George Washington Papers

From George Washington to General Henry Clinton, 16 November 1780

To General Henry Clinton

Head Quarters [Passaic Falls] 16th November 1780.


I have to request a passport for the Sloop Carolina packet, Burthen Eighty Tons, John Durry sailing Master1—Sheftall Shaftall Flag Master2—One Mate and six Seamen, from the port of Philadelphia to Charlestown in South Carolina, laden with provision and Cloathing for the American Troops, prisoners of War there—and also a permit for her return to the port of Philadelphia.3

I have likewise to request, if it be agreeable to your Excellency, that Mrs Mary Mathews, with two Black servants named Simon and Kate,4 may have permission to go to Charlestown in the above Vessel. Mrs Mathews would wish to be allowed to return to Philadelphia, when she has transacted the business upon which she is desirous of going, and which, I am assured, is merely of a private nature: But as she does not think it can be accomplished, by the time that the Sloop Carolina packet will return, it will be conferring a very great obligation upon the Lady, would Your Excellency signify your consent to her taking some other opportunity for that purpose. Should you deem it inexpedient5 to grant Mrs Mathews’s request, in its full extent—you may perhaps, not think it improper to assent to the first part of it only.6 I have the honor to be Your Excellency’s Most obt and humble Servt

Go: Washington

LS, in Tench Tilghman’s writing, P.R.O.: 30/55, Carleton Papers; Df, DLC:GW; Varick transcript, DLC:GW.

1John Durry had been among naval prisoners exchanged in May 1776 (see JCC description begins Worthington Chauncey Ford et al., eds.

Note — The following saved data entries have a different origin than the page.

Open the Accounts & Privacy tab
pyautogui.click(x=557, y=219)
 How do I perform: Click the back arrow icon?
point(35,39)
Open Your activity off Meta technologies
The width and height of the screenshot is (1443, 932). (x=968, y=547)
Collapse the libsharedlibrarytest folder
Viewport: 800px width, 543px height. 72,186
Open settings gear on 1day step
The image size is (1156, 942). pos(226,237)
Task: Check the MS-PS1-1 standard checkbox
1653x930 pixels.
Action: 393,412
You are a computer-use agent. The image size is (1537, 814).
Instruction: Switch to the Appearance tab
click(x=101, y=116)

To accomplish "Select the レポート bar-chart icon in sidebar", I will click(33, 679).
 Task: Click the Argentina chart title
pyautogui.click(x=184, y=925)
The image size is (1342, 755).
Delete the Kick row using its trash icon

Journals of the Continental Congress, 1774-1789. 34 vols. Washington, D.C., 1904–37. description ends , 4:346, and Pa. Col. Records description begins Colonial Records of Pennsylvania. 16 vols. Harrisburg, 1840–53. description ends , 10:563–64).

2Sheftall Sheftall (born c.1763) was part of a Jewish family of merchants who resided in Savannah. After the British occupied the city in 1779, family members temporarily relocated to Charleston. Sheftall was in Charleston with the Carolina in February 1781 and returned to Philadelphia that April. See David T. Morgan, “The Sheftalls of Savannah,” American Jewish Historical Quarterly 62 (June 1973): 348–61, especially 357–58.

3The Board of War had written GW from Philadelphia on 9 Nov.: “The Board have provided about five hundred Barrells of Flour & one thousand Suits of Clothes for the Prisoners of War at Charlestown. We propose sending them in the Sloop Carolina Packet Burthen Eighty Tons John Durry Sailing Master Sheftall Sheftall Flag Master, one Mate & six Seamen. We request the Favr of your Excellency to procure a Flag from the British Comr in Chief & Admiral for this Vessell & that you will be pleased to urge its speedy Accomplishment as the Cargo is ready & the Vessell will wait for Nothing but the Licence to proceed to Charles Town” (ALS, by Board of War secretary Richard Peters, DLC:GW).

GW replied to the board from headquarters on 16 Nov.: “Your favor of the 9th did not reach me till yesterday at Noon. I immediately wrote to Sir Henry Clinton for the passport for the Sloop Carolina packet and dispatched the letter to Elizabeth Town this Morning by Express—The passport shall be transmitted to you the moment after I have received it” (Df, in Tench Tilghman’s writing, DLC:GW; Varick transcript, DLC:GW; see also Board of War to GW, 23 Nov., and n.2 to that document).

4This slave also was known as Caty.

5GW’s aide-de-camp Tench Tilghman also penned the draft and initially wrote “improper” for this word. He then struck it out and wrote “inexpedient” instead.